Tal era el hombre que dedicó su vida a entregar los rehiletes a los banderilleros, y cuya edad, porque siempre fue viejo, y cuya traza, porque siempre fue desgarbado, completaba aquella figura estrafalaria que parecía la caricatura del toreo”.
Y a la hora de glosar sus méritos taurómacos se afina el retrato del honrado padre de familia que fue El Medrano: “Él, que andaba siempre huyendo de los toros y les buscaba las vueltas como nadie hasta el punto de que jamás vio uno de frente, a pesar de lo cual recibió varios achuchones por aquello de quien anda con fuego se quema y tanto va el cántaro a la fuente... etc. No supo buscarle las vueltas a la muerte y lo mató una congestión, síntesis, sin duda, de todos los sustos que le propinaron las reses al clavar en él sus ojos, enrojecidos por el dolor y por la rabia”.
Y esta figura resulta tan representativa, tan hispánica, tan oportunamente contemporánea en tantas cosas, desde lo de no ver a los toros de frente hasta lo de su popularidad nacida del desempeño de una función remunerada y de su carácter inamovible, que podríamos retomar aquí la idea que lanzaba en 1900 el diario El Liberal de crear un Cuerpo General de Medranos del Reino, perfectamente organizado, en el que se pudiesen integrar de manera colegiada todos estos personajes que van saliéndonos al paso y que sólo pueden ser calificados de Medranos: el primero Joselito Calderón -legítimo heredero por vía directa de la medranez-, y luego el extinto Canis Mortis, Manolo, el presidente, el padre del July, Victorino hijo, El Jaro, el Consejo Taurino de Madrid -cuyas funciones podrían ser sustituidas por el cuerpo General de Medranos sin desdoro alguno-, Miguel Ángel Moncholi, la Mesa del Toro -en adelante la Mesa del Medrano-, el anónimo que escribe las reseñas de Burladero y Mundotoro (que a fe cierta que es el mismo), el apoderadillo que se las tima con un crítico felón o los Medranos que ‘eliminaron lo anterior’, así como todos los que vayan siendo nominados por aclamación popular, incluidos los veterinarios que rechazaron la corrida de Adolfo Martín en San Isidro para aprobar la del Marqués de Domecq; aunque no es necesario que la cosa se circunscriba al mundo taurómaco, que se puede abrir a todas las facetas de la sociedad, en cuyo caso podríamos poner también a Belén Esteban y a la novia del torero (¿) Cayetano, una tía que se llama Eva.

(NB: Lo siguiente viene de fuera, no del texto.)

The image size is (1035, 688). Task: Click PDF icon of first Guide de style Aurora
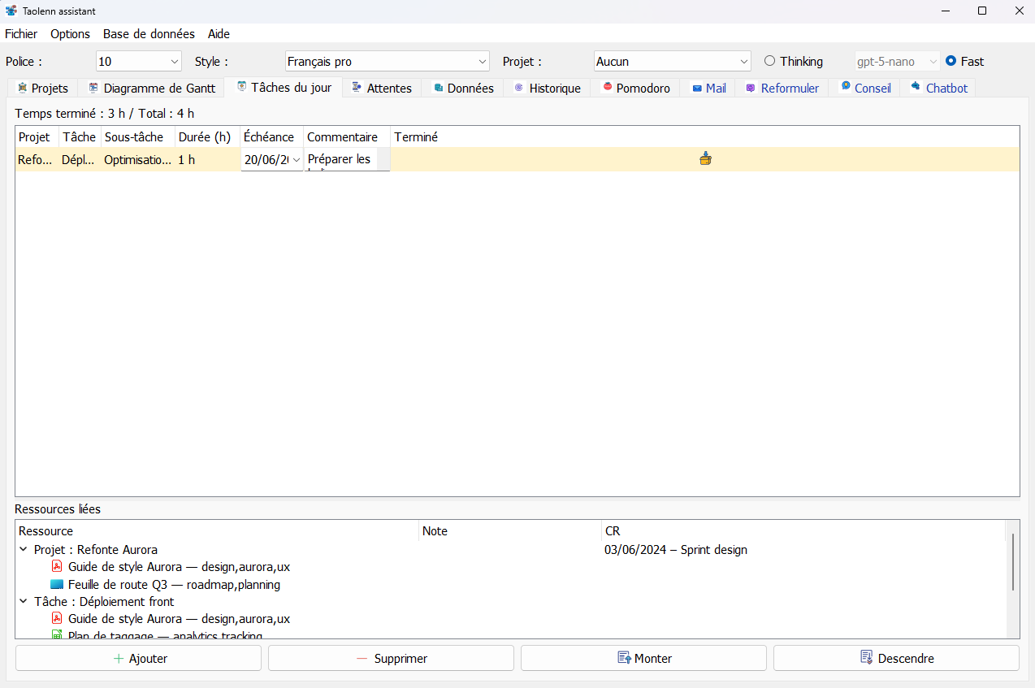(57, 567)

Quizás no sería una mala idea la de fijar la sede de dicho Cuerpo General en Barcelona, y situarla a mitad de camino entre el dichoso Parlament(o) y el Palau de la Música, para señalar la necesaria imbricación en la medranería entre la provechosa acción política y el provechoso desempeño económico; y como signo de generosidad, dar una oportunidad de reinserción social a Félix Millet haciéndole tesorero del Cuerpo.Vale.